**DOCUMENT PASSAGE**

Thursday, November 20, 2008

Hurting your brain!

I was surfing the internet as usual until I landed on the BBC's website and found this article about the World Philosophy Day (which came 3 months ago). The article's title is, "Four Philosophical Questions To Make Your Brain Hurt."

Frankly, I never knew before this year that philosophy had a day too. A mother's day may sound good, a father's day maybe OK, even a water day might be useful, but philosophy!

Since my brain is usually hurting all the time, I decided to hurt it more. After all, I spent a lot of time of my short life trying to get answers to the toughest philosophical questions, so why not try these ones too? The writer is a lecturer of philosophy at the university of Glasgow. Thus I felt I won't be wasting my time.

Of all the four questions, only two I would consider brain hurting, the third and the fourth. Those are also the two questions I already thought about long time before reading this article, and I'm still thinking. The other two (the first and the second), the argument the writer made about them weren't even convincing for me to make a lot of thinking.

The first question is about killing one person to save the life of more persons. The writer gave us three hypothetical situations to think about.
  1. Killing a healthy person and use his organs to save many unhealthy people.
  2. Being a hostage yourself, you'll have to kill one other hostage so as to secure the release of all hostages. Otherwise all would be killed. You'd be released in either cases.
  3. You're given a choice: Left, and five will be killed. Right, and one will be killed.
The writer tries to use the second and third situations as analogies to the first. It is true that the three cases have the same relation (killing a person to save many others), but looking closer, they're very different. Personally, I would not kill the healthy person (case 1), I would not kill the hostage (case 2), and I will choose right (case3). The reason? Well, only in case 3 I have no choice but to kill. The second case is the toughest to think about, but I will choose not to kill. It's all about direct responsibility in my opinion. To be indirectly responsible of the death of five is much better than being directly responsible of the death of one. Here, passivity is a much better choice. As fore case 1, it's a whole different situation. While the issue of direct responsibility holds here too, there's no urgency about it. Killing a random person who is not even part of the situation doesn't fit in the analogy.

Verdict: Pain is a reality of our world. As long as you are not directly causing it, you should accept its existence. You should work as hard as you can to eliminate or reduce it, given that you don't reside to relief pain by inflicting it upon others. Two wrongs don't make a right.

The second question is about our continued existence over time. In other words, what makes our personalities? Who are we?

**COLLECTED MATERIAL**
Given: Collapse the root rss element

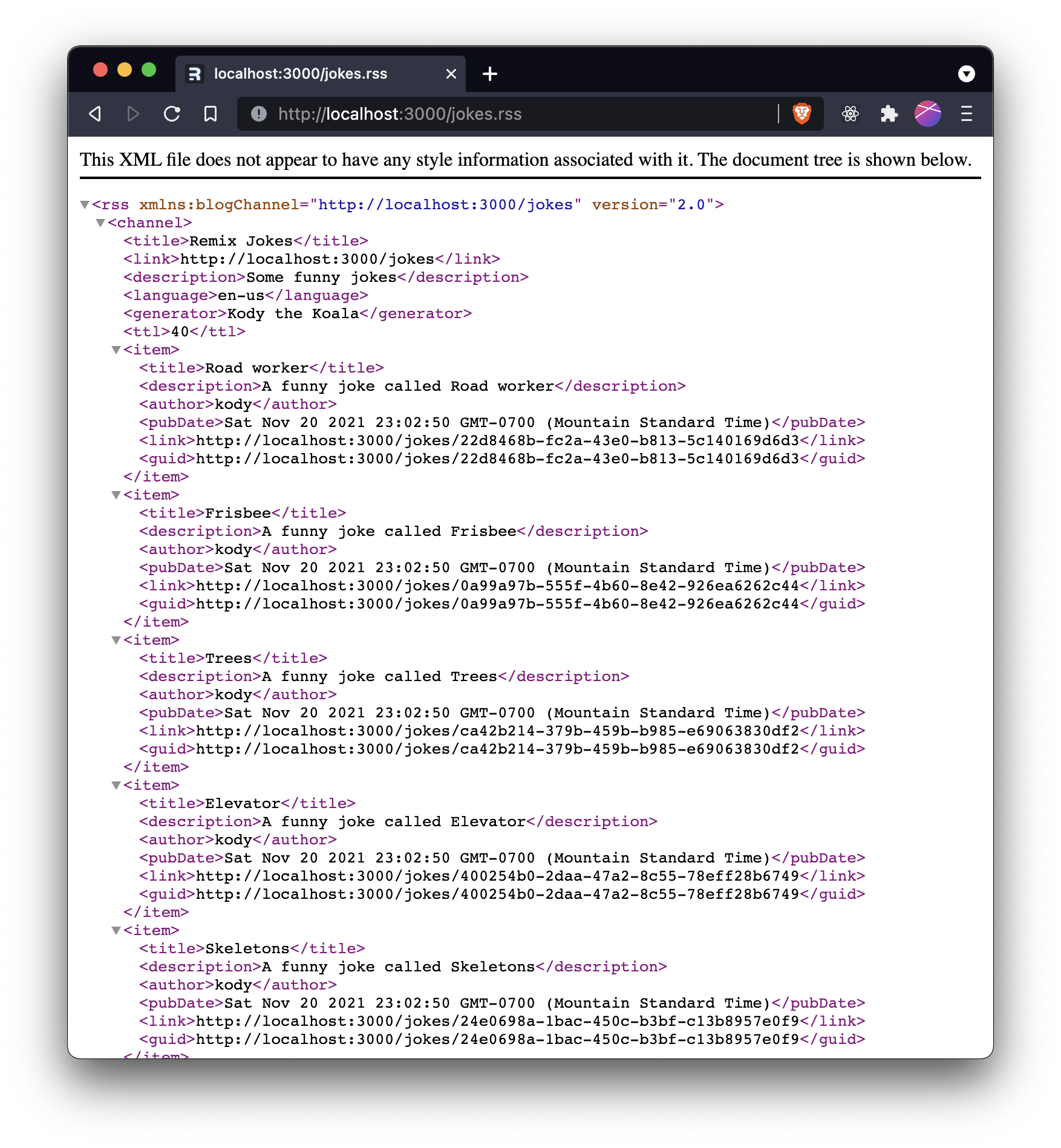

**PROBLEMS AND TASKS**
- a) From the blog post about philosophical questions, write out the passage that begins at the words "1. Killing a" and stops after the words "in either cases.".
- b) Continue the blog post about philosophical questions from where it stops.

**ANSWERS TO EACH TASK**
- a)
1. Killing a healthy person and use his organs to save many unhealthy people.
  2. Being a hostage yourself, you'll have to kill one other hostage so as to secure the release of all hostages. Otherwise all would be killed. You'd be released in either cases.

- b)
As simple as the question might sound, we are yet to find a satisfying answer. But who said that we need answers? Thinking is a permanent process, and if we find satisfying answers, we will stop thinking.

The writer refrained from mentioning the word "soul" (maybe because it sounds unscientific), but for me, our existence is not determined only by the existence of our functional body or functional brain, but by both of them together and that's what I call the "soul." Take one of them away and the personality (soul) will be nonexistent. Swapping minds is mere science fiction, but if it is to happen, it will not mean swapping personalities.

Verdict: I am who I am. An evolving (but one) personality, affected by its surroundings and affecting them at the same time. As long as this loop is working and I feel it, I exist, otherwise, I don't.

The third question is about reality and illusion. What makes us sure that something exists when we can't even independently check if our senses are reliable?

Our senses are all what we have to check for reality. These are all the tools we've got. In collaboration with our brains, they give a meaning to our surroundings. Questioning the reliability of these tools mean that we live in nothing but an illusion; and since illusions do exist in life, why not life itself may also be an illusion?!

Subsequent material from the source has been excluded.